**REQUIRED WORK**
Exclude the pictures, then repeat exactly each line from the one containing "This screenshot has" to the final line of the records that follow.

**DATA PROVIDED**
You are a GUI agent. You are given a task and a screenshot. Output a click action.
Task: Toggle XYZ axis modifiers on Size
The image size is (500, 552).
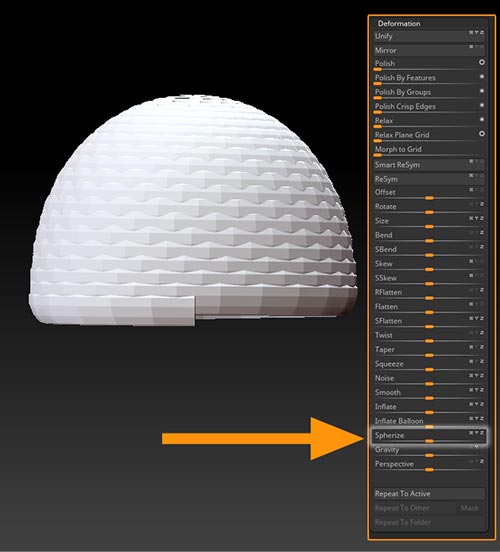(x=476, y=218)
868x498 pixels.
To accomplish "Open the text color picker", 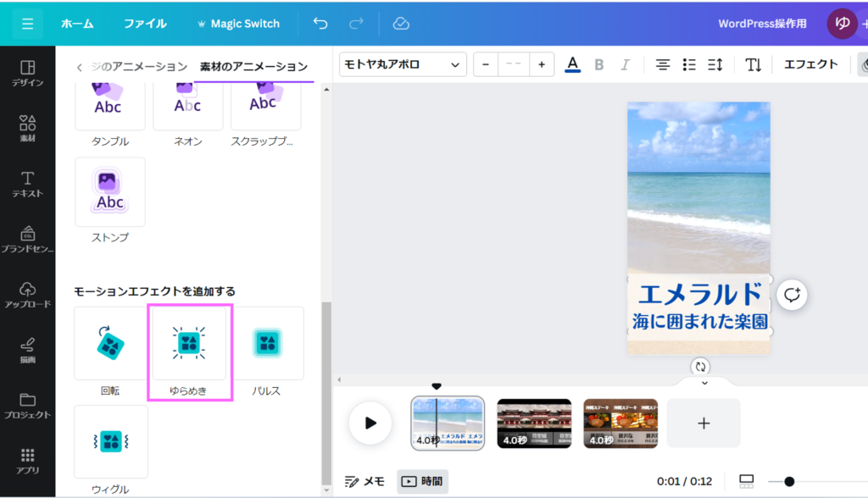I will coord(572,64).
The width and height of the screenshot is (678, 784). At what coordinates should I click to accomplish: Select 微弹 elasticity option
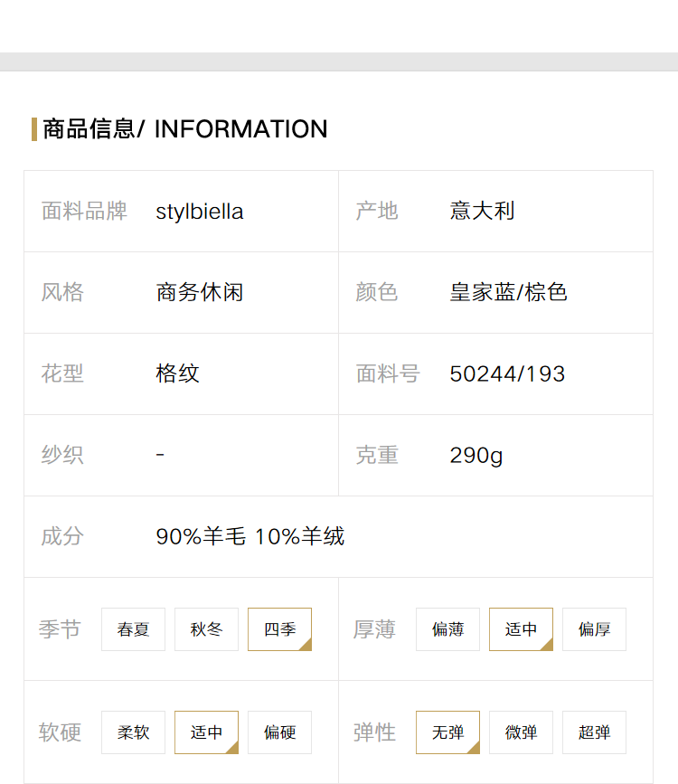[x=521, y=732]
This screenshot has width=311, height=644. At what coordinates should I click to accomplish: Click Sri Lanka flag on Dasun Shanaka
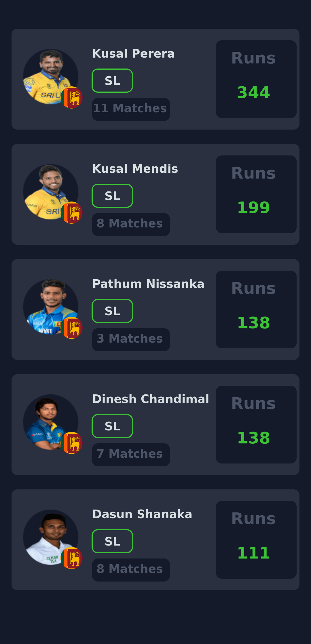click(72, 558)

**WRITTEN RESPONSE**
This screenshot has width=311, height=644. At what coordinates should I click to accomplish: Click Sri Lanka flag on Dasun Shanaka
click(72, 558)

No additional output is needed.